In the first issue of the RFC newsletter, I wrote an article on fruit drying in which I mentioned my search for machines suitable for drying in the very high levels of humidity which we experience in Far North Queensland.

I have read many books, bought numerous plans and inspected a variety of machines in the past two and a half years, until at long last I have found a machine which has most of the desired good features and none of the undesirable bad features.

The essential requirement in drying is to remove moisture with the least damage to the fruit or vegetable being dried. Heat is obviously essential, but very strict temperature control is required to prevent cooking or case hardening at one end, or moulding at the other.

The second essential is to ensure that the moisture removed from the fruit is well-dispersed into the atmosphere and not merely left in suspension in the hot air surrounding the fruit.

Thirdly, the air flow should be as even as possible to allow consistent levels of drying on all shelves without having to rotate shelves every couple of hours. Air flow, desirably, should be such as to allow drying of different fruit on different shelves without spreading flavours (ending up with a fruit salad taste no matter what the particular fruit).

Other design features call for ease of cleaning, both the individual shelves and the unit; use of inert materials which do not absorb either juices or flavours; compactibility, etc.

Add to all these the basic essentials of efficiency, cost of operation and initial cost.

Most dryers are square in shape with the electric element at the bottom - those with fans distribute heat upwards and over individual shelves to exhaust at the top of the machine. The first noticeable thing about Excalibur is that it is only 8½ inches high and has a horizontal air flow. The thermostatically-controlled element is sited at the rear of the drying trays and a fan produces a current of air over the product being dried, heating it and carrying the surplus moisture forward to exhaust at the front. The thermostat controls a 600 watt element to give a constant temperature range from 95° to 145° C.

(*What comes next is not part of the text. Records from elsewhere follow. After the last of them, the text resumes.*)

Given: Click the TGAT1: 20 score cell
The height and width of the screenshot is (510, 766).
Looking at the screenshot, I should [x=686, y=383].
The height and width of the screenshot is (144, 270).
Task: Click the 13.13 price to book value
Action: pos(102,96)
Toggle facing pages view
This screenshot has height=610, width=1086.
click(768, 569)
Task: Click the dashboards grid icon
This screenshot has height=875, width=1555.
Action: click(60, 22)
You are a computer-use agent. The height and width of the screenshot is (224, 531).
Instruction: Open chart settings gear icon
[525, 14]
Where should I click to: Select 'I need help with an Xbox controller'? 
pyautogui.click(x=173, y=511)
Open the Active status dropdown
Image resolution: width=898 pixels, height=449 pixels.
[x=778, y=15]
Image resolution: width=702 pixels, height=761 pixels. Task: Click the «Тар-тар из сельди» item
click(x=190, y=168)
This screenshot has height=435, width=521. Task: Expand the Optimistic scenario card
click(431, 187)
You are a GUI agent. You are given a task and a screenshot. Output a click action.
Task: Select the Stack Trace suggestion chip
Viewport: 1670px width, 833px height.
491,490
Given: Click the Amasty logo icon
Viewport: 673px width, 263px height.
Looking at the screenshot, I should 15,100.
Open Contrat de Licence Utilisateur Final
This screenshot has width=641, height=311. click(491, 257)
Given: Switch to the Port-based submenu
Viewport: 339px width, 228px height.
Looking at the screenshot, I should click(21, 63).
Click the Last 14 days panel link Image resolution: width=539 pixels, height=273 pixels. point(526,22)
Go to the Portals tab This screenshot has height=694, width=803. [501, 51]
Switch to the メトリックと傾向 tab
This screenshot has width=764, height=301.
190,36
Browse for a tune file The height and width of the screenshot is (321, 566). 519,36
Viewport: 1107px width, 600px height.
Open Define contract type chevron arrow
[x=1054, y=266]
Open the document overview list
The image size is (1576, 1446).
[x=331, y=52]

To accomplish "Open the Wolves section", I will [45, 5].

Five trays slide into individual slots, giving a total drying area of almost 8 sq. feet, enough for 25 lbs of fruit or vegetables.

Construction throughout is of inert dishwasher-proof plastic, providing an excellent surface which is extremely easy and simple to clean.

The door is of see-through plastic, enabling a check on drying without the need to open the machine.

From first appearance, Excalibur met with my stringent requirements.

The next question was the obvious one - was it as efficient as its appearance led one to believe. Accompanying the dehydrator is a booklet giving instructions for drying a variety of fruit and vegetables, together with details on other uses such as yoghurt making, bread-rising, herb, flower, fish and meat drying and topped off with a collection of recipes for using dried ingredients.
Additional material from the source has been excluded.